STUDY QUESTIONS »
**a)** In the PDF validation passage, rewrite the paragraph beginning "Notice that PDF is confirmed" as a short bulleted list that keeps its main facts.
**b)** Reproduce the PDF validation passage word for word, everything from "That’s all the" down to "against zero-day attacks.".

SUPPLIED PASSAGE »
Notice that PDF is confirmed as the verified file format — meaning the PDF would likely open in a PDF reader — but the “ContainsInvalidFile”
value is equal to true,
meaning the JavaScript contents do not conform to strict PDF formatting standards. This is why the document ultimately received a “CleanResult”: false,
response.
That’s all the code we’ll need — now we can easily block JS injection PDFs and a wide range of additional content threats in our PHP upload process.
We should also remember to keep our PDF rendering and processing technologies up to date at all times to protect our applications against zero-day attacks.

RECORD EXTRACTS »
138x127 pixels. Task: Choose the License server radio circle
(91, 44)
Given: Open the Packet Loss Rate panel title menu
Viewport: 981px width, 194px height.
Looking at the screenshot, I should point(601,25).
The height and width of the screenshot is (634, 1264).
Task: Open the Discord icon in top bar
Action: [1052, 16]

PER-TASK OUTPUTS »
**a)**
- PDF is confirmed as the verified file format, so the file would likely open in a PDF reader.
- The "ContainsInvalidFile" value is true, because the JavaScript contents do not conform to strict PDF formatting standards.
- For that reason, the document received a "CleanResult": false response.

**b)**
That’s all the code we’ll need — now we can easily block JS injection PDFs and a wide range of additional content threats in our PHP upload process.
We should also remember to keep our PDF rendering and processing technologies up to date at all times to protect our applications against zero-day attacks.